EXERCISE INPUT >>

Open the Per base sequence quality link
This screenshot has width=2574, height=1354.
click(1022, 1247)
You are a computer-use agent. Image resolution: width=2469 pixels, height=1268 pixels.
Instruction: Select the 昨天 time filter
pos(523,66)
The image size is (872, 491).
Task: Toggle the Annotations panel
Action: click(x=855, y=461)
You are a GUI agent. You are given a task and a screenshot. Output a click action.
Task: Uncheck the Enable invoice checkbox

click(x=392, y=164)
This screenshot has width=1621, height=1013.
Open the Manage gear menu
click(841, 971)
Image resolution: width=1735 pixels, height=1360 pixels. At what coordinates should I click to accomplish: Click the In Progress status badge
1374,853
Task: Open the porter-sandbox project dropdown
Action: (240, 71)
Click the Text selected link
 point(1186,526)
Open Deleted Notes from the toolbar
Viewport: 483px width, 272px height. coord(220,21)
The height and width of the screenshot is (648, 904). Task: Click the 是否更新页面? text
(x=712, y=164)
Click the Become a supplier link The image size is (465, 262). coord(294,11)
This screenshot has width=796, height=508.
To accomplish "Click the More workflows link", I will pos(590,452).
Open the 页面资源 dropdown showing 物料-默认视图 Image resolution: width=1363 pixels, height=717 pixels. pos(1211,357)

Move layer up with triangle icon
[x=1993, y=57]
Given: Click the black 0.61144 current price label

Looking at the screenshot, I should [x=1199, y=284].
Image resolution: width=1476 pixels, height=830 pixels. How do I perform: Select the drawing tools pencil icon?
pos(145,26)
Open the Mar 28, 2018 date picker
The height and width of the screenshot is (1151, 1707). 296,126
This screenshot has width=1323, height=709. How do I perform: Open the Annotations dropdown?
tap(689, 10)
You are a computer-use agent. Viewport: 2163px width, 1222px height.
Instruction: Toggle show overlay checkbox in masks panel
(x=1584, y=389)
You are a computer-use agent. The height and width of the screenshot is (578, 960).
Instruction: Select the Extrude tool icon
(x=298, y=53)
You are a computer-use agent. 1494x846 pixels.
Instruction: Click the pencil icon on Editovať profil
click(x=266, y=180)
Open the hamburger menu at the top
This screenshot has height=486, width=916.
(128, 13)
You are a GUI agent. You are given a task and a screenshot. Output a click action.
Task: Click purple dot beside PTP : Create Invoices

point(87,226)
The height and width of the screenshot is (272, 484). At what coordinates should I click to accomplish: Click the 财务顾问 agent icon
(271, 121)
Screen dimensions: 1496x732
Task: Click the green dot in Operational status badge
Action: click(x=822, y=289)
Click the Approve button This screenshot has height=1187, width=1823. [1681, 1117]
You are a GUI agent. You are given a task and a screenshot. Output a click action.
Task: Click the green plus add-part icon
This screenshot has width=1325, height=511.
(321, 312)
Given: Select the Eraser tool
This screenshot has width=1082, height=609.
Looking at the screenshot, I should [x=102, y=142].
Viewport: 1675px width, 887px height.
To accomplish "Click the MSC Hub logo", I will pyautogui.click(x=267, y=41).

YOUR INSTRUCTIONS >> In the entries above, count each line that includes "computer" and report the total with no other text.

TASK SOLUTION >> 4